Baseball: Played in America and Still Made in America
Arguably the most famous name in baseball manufacturing is Hillerich & Bradsby, whose Louisville Slugger wooden bats have been made in their namesake Kentucky city for 129 years. But Marucci Sports, founded in 2002, could have more bats in use by the MLB. "I think there are days when they're No.1, and there are days when we are No.1," a Louisville Slugger rep told USA Today last fall. Hillerich & Bradsby also operates a museum.
Based in Baton Rouge, Louisiana, Marucci Sports has rapidly grown since its first major league appearance in 2003. Like Louisville Slugger, Marucci's wooden bats are produced domestically while aluminum and composite bats are manufactured outside America. It won't pay for endorsements but boasts partnerships and board positions with strong hitters Albert Pujols and Jose Bautista.
Warstic Bat in Dallas markets white ash and maple bats to "warrior" ballplayers of all ages. Former minor leaguer Ben Jenkins created Warstic so he could run the business from his home studio while he was on the road in his family's trailer. A graphic designer and creative brander, Jenkins employs social media to demonstrate his designs.
Most major glove manufacturers get their materials internationally or produce the entire product overseas. Not so for Insignia Athletics of Worcester, Massachusetts, which five years ago started making gloves for baseball and softball and is planning to add bats. Most workers, the company says, have never played baseball. Insignia touts personalized gloves that can be shipped in 10 days and a supply chain that covers 12 states, including Pennsylvania palm paste and Texas laces.
Like baseball's version of a snowflake, Nokona promises that each of its gloves is unique. The custom leather manufacturer has been operating since the 1920s and stays modern with fans posting pictures of their gloves to the company's social media accounts. You can tour the factory in Nocona, Texas, 100 miles northwest of Dallas.

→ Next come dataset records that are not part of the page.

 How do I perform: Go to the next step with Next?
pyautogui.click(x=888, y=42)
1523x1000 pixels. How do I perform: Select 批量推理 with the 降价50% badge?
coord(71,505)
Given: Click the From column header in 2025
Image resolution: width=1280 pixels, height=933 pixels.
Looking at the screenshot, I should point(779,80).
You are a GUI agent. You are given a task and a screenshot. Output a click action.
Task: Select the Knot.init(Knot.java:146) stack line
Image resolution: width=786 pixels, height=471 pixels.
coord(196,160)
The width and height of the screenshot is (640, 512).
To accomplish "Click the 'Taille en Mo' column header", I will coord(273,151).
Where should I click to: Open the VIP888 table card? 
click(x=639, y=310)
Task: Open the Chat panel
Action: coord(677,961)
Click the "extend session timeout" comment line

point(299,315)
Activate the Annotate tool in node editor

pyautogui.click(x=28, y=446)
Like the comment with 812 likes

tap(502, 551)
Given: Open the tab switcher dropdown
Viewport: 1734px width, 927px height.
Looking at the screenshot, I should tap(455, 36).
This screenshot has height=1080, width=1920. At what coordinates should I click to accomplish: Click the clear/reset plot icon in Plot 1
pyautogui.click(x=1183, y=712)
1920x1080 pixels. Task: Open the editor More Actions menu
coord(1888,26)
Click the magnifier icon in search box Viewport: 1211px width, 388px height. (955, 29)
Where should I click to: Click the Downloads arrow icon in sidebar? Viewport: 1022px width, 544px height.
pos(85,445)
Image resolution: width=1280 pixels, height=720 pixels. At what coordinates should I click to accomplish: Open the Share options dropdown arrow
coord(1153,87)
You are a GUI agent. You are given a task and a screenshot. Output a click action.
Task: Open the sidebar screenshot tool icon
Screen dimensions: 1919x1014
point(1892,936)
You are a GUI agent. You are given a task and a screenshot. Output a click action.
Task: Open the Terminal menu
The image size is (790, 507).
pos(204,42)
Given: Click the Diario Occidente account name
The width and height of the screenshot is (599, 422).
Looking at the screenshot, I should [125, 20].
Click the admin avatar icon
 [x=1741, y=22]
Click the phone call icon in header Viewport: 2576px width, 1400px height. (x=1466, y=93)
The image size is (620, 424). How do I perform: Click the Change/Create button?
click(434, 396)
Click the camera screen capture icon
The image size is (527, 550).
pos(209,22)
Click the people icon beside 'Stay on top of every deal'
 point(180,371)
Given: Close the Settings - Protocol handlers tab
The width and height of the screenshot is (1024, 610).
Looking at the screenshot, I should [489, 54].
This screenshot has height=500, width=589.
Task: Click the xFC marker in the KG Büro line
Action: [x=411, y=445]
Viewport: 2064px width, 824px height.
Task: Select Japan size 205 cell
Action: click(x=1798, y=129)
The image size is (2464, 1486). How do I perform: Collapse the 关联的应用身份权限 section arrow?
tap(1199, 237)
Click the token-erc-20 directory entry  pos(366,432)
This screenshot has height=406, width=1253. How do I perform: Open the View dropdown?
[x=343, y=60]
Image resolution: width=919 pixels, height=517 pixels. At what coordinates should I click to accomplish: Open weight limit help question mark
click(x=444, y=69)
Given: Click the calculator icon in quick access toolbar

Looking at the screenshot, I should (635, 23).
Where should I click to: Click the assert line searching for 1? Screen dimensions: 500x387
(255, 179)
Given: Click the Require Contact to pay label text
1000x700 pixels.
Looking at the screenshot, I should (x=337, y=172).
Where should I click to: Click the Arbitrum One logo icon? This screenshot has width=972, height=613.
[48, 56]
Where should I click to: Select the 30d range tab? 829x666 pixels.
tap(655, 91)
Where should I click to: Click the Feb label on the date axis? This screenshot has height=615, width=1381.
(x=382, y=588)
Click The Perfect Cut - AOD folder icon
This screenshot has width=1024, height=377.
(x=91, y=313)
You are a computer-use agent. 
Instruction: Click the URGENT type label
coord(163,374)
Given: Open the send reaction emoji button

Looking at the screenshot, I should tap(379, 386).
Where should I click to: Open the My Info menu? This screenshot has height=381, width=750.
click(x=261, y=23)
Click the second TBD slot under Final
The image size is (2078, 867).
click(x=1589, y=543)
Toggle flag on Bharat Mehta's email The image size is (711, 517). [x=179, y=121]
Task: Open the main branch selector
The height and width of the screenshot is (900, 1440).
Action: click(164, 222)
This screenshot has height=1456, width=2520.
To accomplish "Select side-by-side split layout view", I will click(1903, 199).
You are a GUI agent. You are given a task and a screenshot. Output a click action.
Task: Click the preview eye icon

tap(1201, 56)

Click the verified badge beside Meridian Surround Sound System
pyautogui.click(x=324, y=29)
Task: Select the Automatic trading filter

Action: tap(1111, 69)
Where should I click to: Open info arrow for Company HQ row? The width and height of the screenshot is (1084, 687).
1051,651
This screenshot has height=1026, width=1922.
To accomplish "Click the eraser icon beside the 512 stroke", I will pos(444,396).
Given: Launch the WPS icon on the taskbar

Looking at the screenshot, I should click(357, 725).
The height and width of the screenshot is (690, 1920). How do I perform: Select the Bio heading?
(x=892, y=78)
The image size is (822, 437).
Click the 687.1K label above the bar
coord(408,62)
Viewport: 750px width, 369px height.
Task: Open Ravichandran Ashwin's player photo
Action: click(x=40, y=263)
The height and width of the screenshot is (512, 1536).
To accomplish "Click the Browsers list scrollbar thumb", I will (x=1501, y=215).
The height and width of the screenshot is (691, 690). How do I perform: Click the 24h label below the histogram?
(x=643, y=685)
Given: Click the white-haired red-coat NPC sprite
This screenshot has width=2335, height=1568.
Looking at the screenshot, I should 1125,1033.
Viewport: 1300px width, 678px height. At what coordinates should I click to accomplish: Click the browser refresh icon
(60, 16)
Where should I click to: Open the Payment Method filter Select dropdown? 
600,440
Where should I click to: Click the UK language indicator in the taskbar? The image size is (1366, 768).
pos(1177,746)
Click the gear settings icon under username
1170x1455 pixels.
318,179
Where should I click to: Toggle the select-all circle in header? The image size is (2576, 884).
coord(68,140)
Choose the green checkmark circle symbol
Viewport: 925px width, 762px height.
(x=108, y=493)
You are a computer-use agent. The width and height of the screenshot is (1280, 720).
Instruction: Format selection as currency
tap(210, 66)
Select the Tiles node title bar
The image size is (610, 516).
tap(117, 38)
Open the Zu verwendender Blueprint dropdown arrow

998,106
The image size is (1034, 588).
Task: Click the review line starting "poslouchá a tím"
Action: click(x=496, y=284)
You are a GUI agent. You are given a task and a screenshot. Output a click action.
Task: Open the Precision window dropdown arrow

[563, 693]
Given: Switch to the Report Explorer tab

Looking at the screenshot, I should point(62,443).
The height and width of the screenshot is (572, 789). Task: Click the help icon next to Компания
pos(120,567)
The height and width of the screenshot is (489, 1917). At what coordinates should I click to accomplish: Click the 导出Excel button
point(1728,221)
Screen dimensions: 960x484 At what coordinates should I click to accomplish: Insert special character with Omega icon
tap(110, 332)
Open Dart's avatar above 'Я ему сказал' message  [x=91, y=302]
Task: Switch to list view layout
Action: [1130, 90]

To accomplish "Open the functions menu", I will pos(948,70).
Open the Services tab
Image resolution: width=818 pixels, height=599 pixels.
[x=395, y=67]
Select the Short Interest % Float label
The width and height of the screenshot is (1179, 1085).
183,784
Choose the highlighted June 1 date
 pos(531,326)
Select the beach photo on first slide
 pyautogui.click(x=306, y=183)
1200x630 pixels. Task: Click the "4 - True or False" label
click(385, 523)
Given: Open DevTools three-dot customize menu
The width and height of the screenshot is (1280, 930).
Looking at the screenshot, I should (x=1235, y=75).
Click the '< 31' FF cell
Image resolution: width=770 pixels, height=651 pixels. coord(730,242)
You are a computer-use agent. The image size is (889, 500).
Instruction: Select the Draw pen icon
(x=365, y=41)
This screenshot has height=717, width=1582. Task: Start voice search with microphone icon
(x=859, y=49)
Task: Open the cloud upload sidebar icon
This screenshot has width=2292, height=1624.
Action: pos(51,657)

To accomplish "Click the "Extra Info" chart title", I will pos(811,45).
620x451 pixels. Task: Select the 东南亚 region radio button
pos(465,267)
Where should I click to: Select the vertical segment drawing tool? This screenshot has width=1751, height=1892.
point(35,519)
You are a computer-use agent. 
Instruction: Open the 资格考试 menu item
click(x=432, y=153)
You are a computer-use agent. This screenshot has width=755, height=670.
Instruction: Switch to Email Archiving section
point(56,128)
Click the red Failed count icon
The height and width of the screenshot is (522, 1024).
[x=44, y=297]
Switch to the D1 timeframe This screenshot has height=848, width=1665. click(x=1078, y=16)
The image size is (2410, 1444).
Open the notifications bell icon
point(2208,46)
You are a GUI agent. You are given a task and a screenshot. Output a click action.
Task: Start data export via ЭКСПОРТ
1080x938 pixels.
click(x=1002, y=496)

Lena Blackbourne Baseball Rubbing Mud
Lena Blackburne, a third base coach for the old Philadelphia Athletics, in 1938 discovered mud in the Delaware River, near Palmyra, New Jersey, that nicely removes the sheen from new baseballs. A descendant of a friend each year harvests hundreds of pounds of muck "resembling a cross between chocolate pudding and whipped cold cream" for all MLB and some minor league teams.